For the curious, the Laplacian now gives $\nabla ^2 \varphi = \frac{1}{r} \frac{\partial}{\partial r} \left(r \frac{\partial \varphi}{\partial r}\right)+\frac{1}{r^2}\frac{\partial^2 \varphi}{\partial \theta^2} + \frac{\partial^2 \varphi}{\partial z^2}=\frac{1}{r^2}\frac{\partial^2 \varphi}{\partial \theta^2}=0$. This differential equation has a general solution that is linear in $\theta$. Matching the boundary conditions gives $\phi(\theta)=V \frac{\theta}{\theta_0}$ in the gap.
A: Consider a planar crossection of the configuration.
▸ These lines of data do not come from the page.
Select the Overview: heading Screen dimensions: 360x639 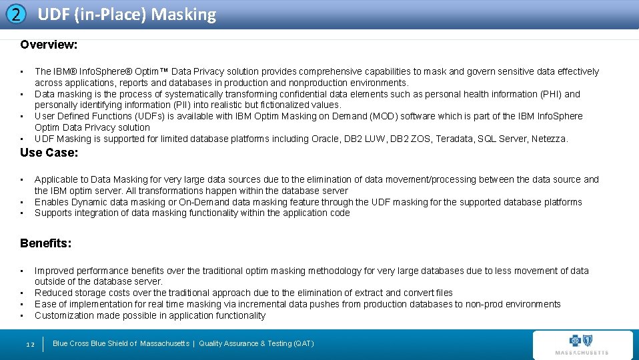[x=49, y=45]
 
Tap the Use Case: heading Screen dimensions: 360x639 [x=49, y=153]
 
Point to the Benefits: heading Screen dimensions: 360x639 [x=45, y=243]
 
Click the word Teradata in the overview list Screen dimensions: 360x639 [x=455, y=139]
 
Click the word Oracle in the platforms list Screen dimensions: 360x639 [x=326, y=139]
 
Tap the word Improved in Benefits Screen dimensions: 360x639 [x=54, y=271]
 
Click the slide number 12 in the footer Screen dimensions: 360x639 [x=30, y=344]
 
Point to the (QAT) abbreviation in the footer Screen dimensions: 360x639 [x=301, y=343]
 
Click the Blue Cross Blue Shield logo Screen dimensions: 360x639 [x=582, y=344]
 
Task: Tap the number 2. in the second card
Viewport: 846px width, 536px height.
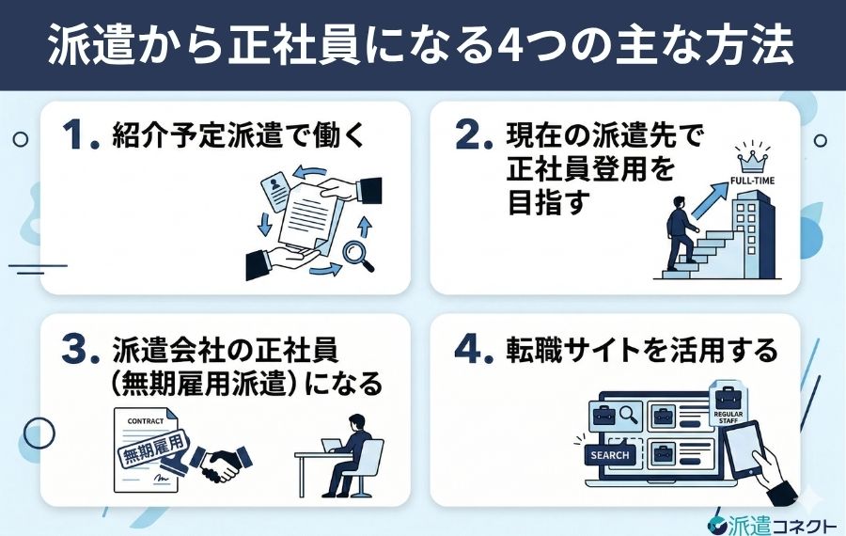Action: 474,137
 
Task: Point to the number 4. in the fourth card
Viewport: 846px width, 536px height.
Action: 474,351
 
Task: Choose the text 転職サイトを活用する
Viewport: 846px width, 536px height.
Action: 637,351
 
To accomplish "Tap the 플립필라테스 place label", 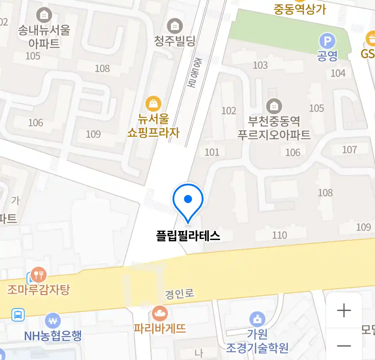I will [x=188, y=236].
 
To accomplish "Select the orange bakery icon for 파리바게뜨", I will [x=160, y=313].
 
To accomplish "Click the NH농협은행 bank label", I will [x=53, y=336].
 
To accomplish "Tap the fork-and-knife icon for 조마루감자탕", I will [x=39, y=275].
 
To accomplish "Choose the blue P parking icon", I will [x=327, y=41].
Let O be the origin at the intersection of the 2 planes. Suppose that there are electric field lines in the radial direction. This would imply that non zero work must be done to bring a charge q from infinity along the radial direction to O or in other words the potential at O (just above the plates ,not on it) must be non zero. However, we can see that the image charges of q lie on a circle of radius r when q is at a distance r from O. Also sum of the magnitudes of the image charges and q is zero. Now, since all these  charges are at the same r from O, the potential at O is always zero. Contradiction. Hence there is no radial field, only tangential. The field lines are circular arcs centred at O. Thus , equipotential surfaces being perpendicular to field lines, will include all radial surfaces.